Thanks for bringing up the rest of the conversation. It is indeed unfortunate that I cut out certain quotes from their full context. For completness sake, here is the full excerpt without interruptions, including my prompts. Emphasis mine.
Michaël: Got you. And I think Yann LeCun’s point is that there is no such thing as AGI because it’s impossible to build something truly general across all domains.
Blake: That’s right. So that is indeed one of the sources of my concerns as well. I would say I have two concerns with the terminology AGI, but let’s start with Yann’s, which he’s articulated a few times. And as I said, I agree with him on it. We know from the no free lunch theorem that you cannot have a learning algorithm that outperforms all other learning algorithms across all tasks. It’s just an impossibility. So necessarily, any learning algorithm is going to have certain things that it’s good at and certain things that it’s bad at.

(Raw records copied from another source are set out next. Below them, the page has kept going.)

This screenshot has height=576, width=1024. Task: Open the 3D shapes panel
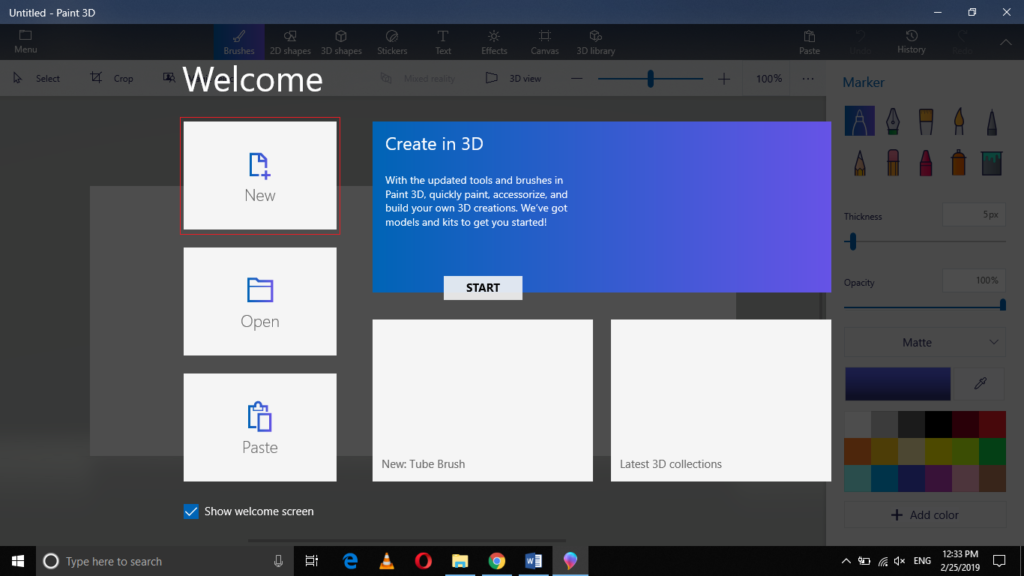pyautogui.click(x=341, y=40)
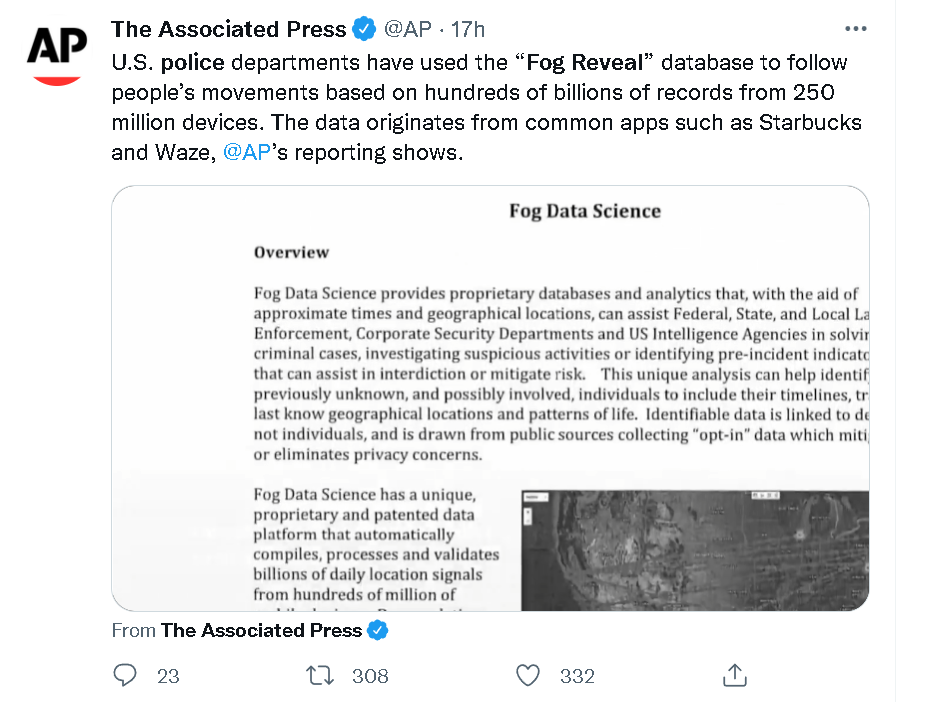The height and width of the screenshot is (702, 935).
Task: Like the tweet with the heart icon
Action: click(528, 676)
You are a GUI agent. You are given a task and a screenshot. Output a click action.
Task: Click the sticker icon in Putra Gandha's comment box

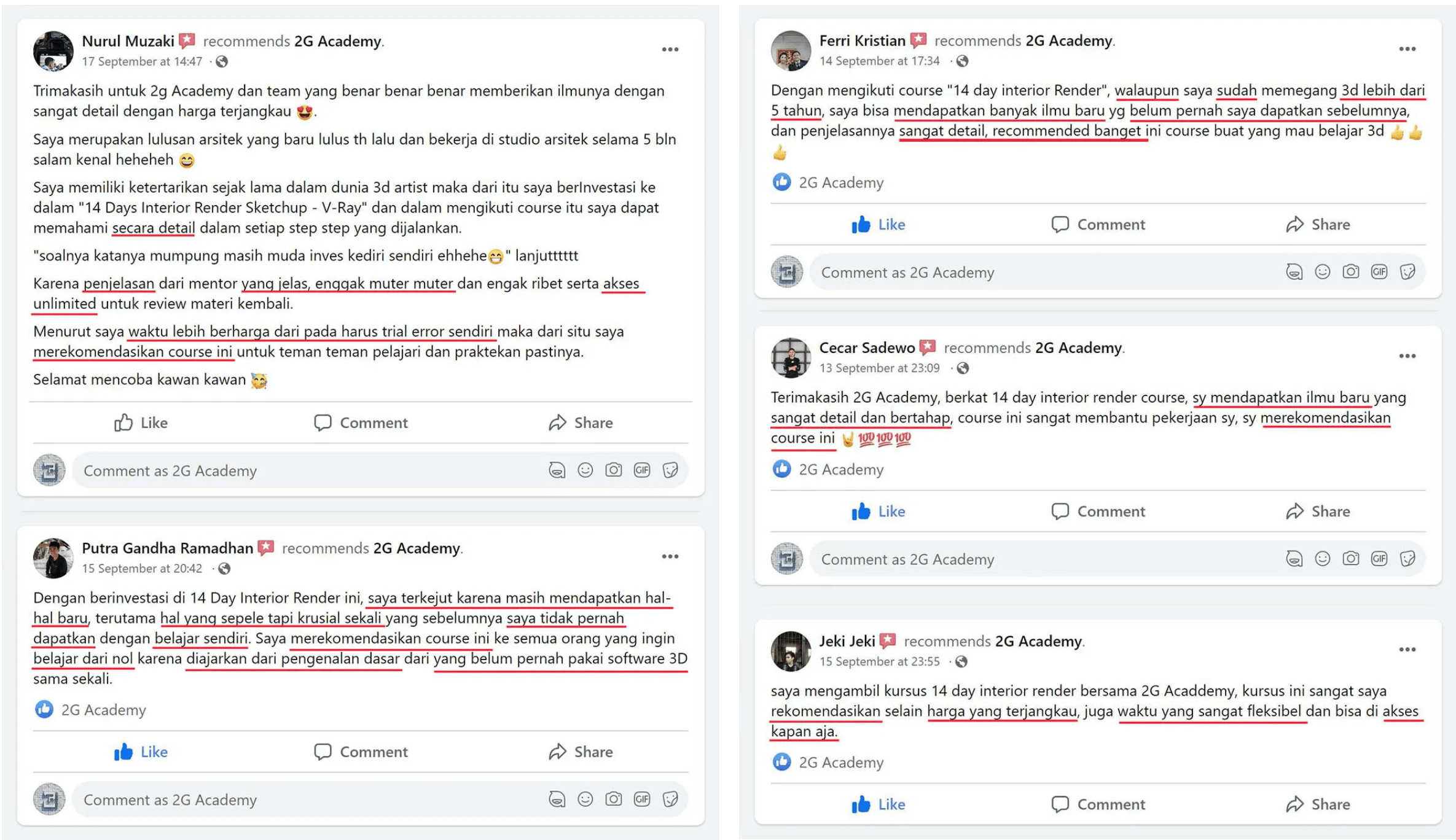(x=670, y=799)
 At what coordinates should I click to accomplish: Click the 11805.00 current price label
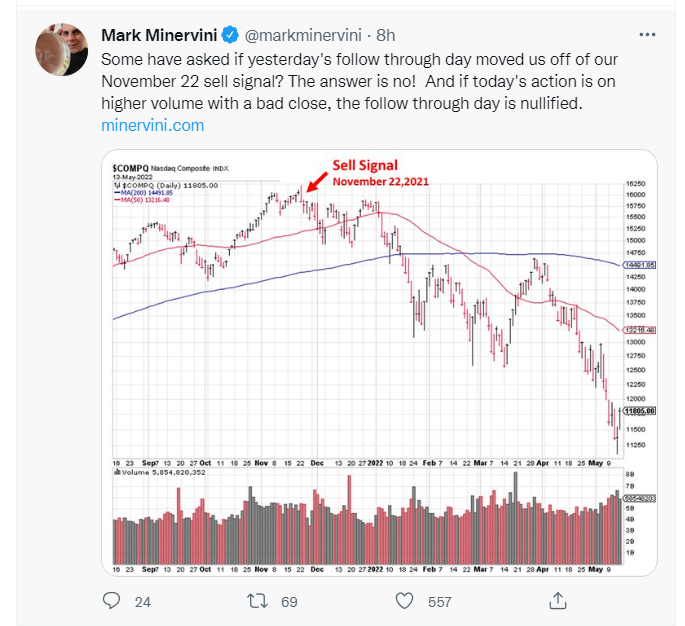tap(637, 410)
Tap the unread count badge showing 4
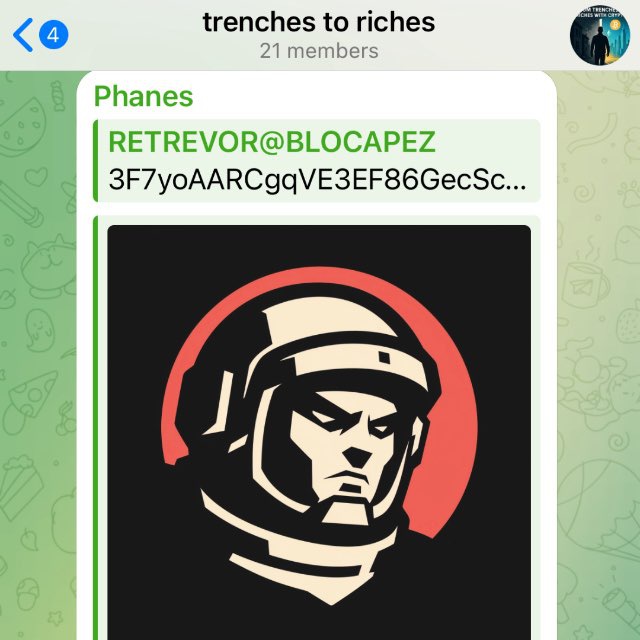 click(53, 35)
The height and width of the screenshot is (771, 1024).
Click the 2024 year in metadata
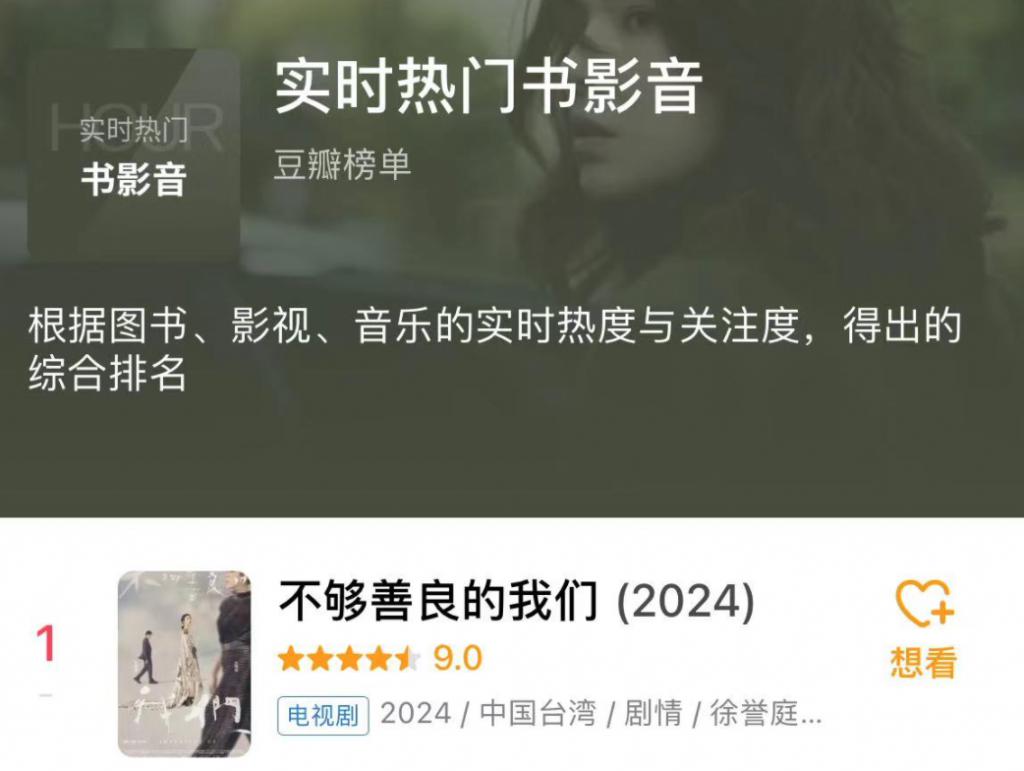click(x=416, y=714)
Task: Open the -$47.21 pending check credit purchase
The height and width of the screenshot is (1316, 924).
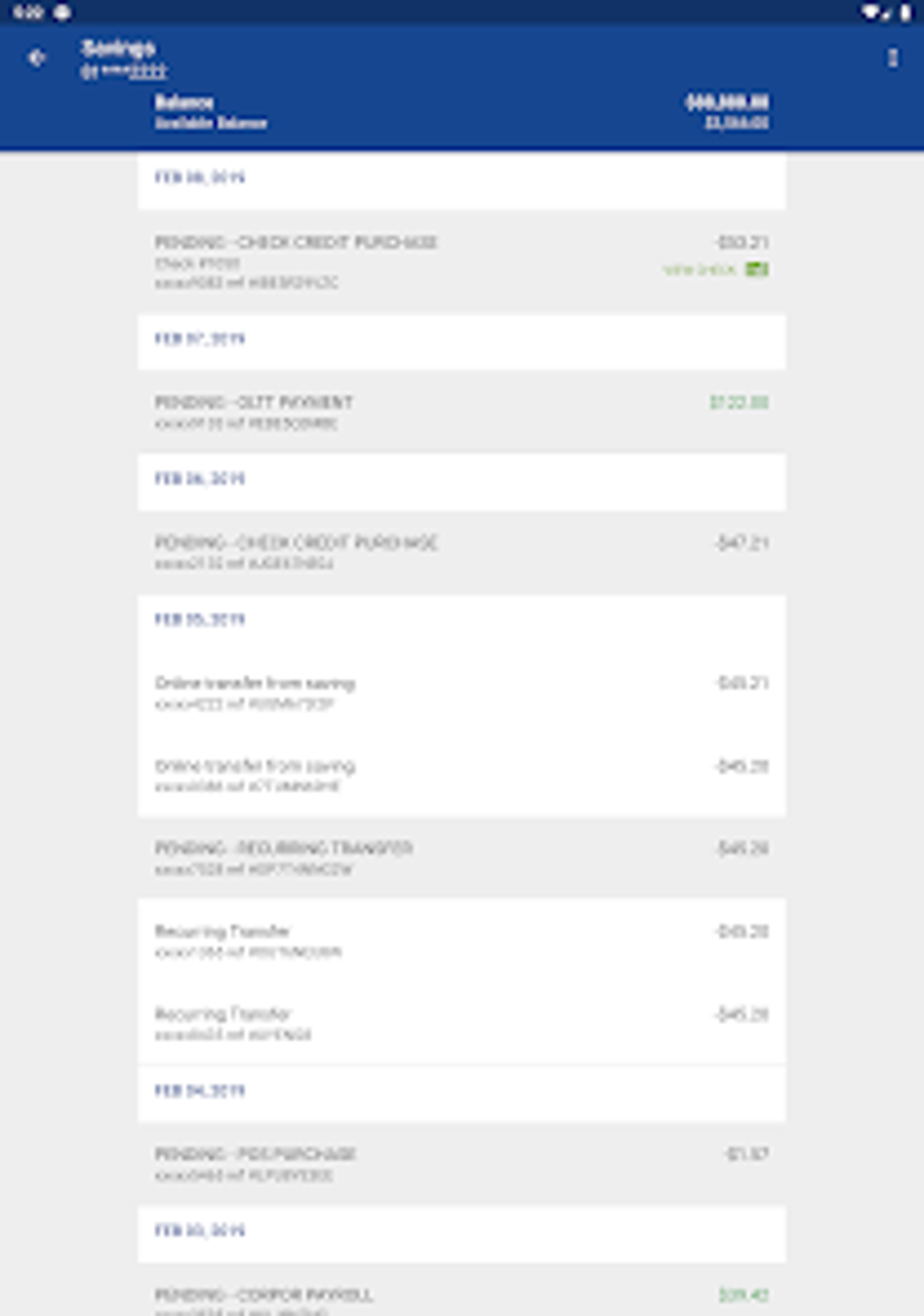Action: (x=461, y=552)
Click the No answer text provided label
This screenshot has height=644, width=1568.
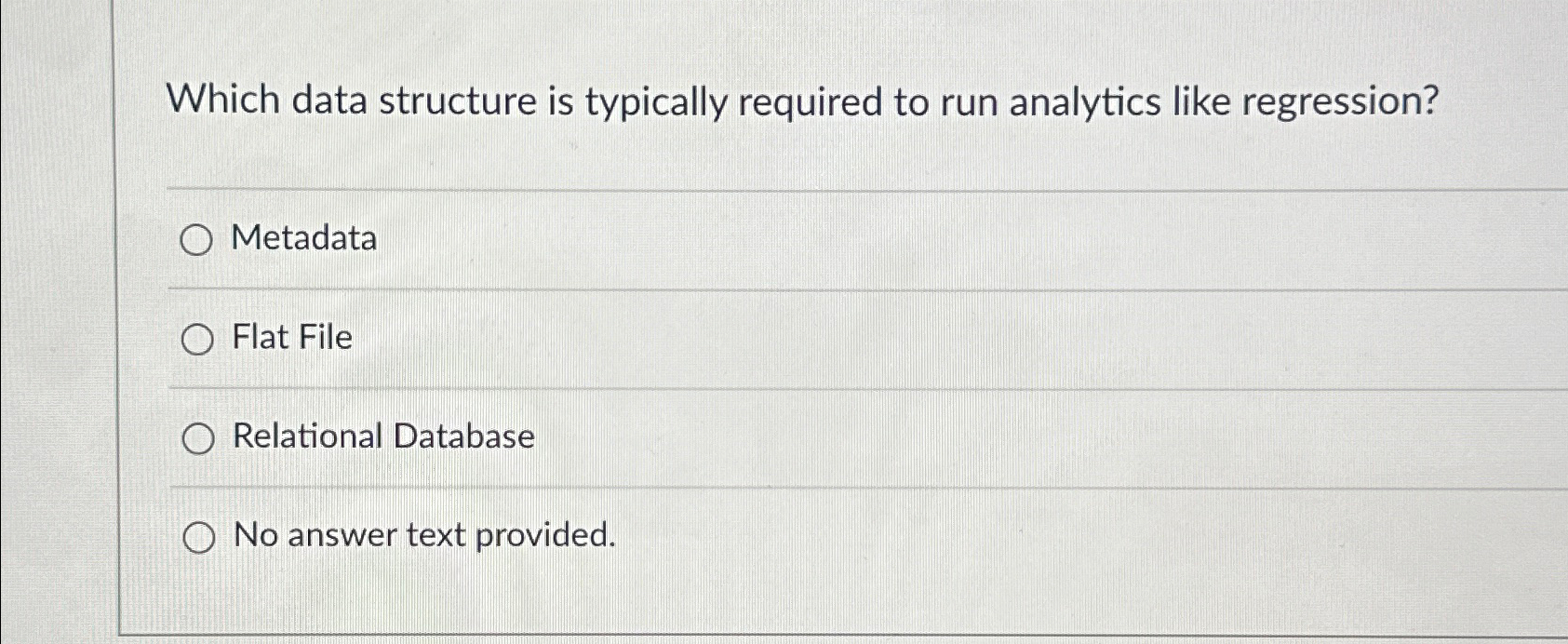click(x=423, y=536)
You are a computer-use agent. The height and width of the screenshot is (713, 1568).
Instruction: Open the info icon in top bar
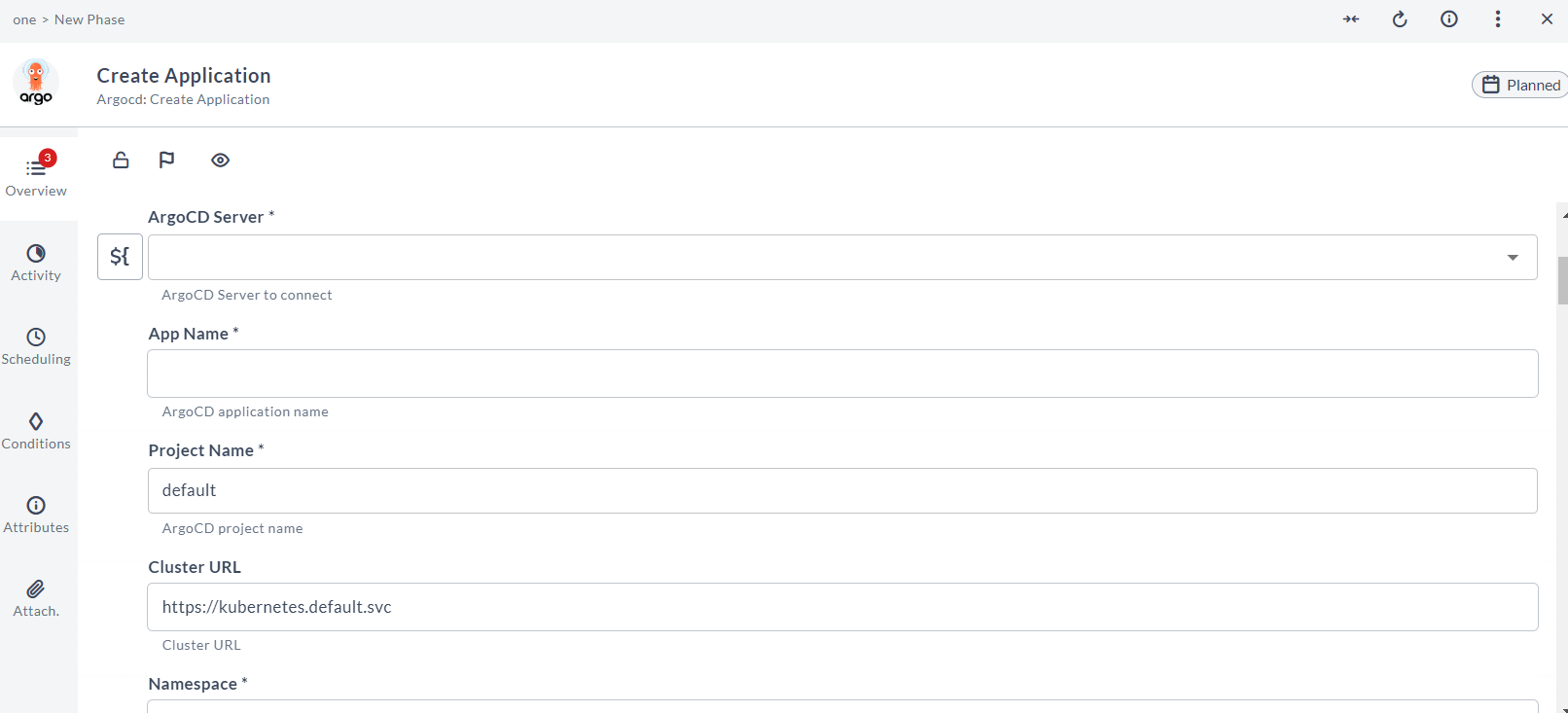(x=1449, y=19)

Or alternatively, if it’s truly a Jack of all trades, it’s going to be just mediocre at everything. Right? So with that reality in place, you can say concretely that if you take AGI to mean literally good at anything, it’s just an impossibility, it cannot exist. And that’s been mathematically proven.
Blake: Now, all that being said, the proof for the no free lunch theorem, refers to all possible tasks. And that’s a very different thing from the set of tasks that we might actually care about. Right?
Michaël: Right.
Blake: Because the set of all possible tasks will include some really bizarre stuff that we certainly don’t need our AI systems to do. And in that case, we can ask, “Well, might there be a system that is good at all the sorts of tasks that we might want it to do?” Here, we don’t have a mathematical proof, but again, I suspect Yann’s intuition is similar to mine, which is that you could have systems that are good at a remarkably wide range of things, but it’s not going to cover everything you could possibly hope to do with AI or want to do with AI.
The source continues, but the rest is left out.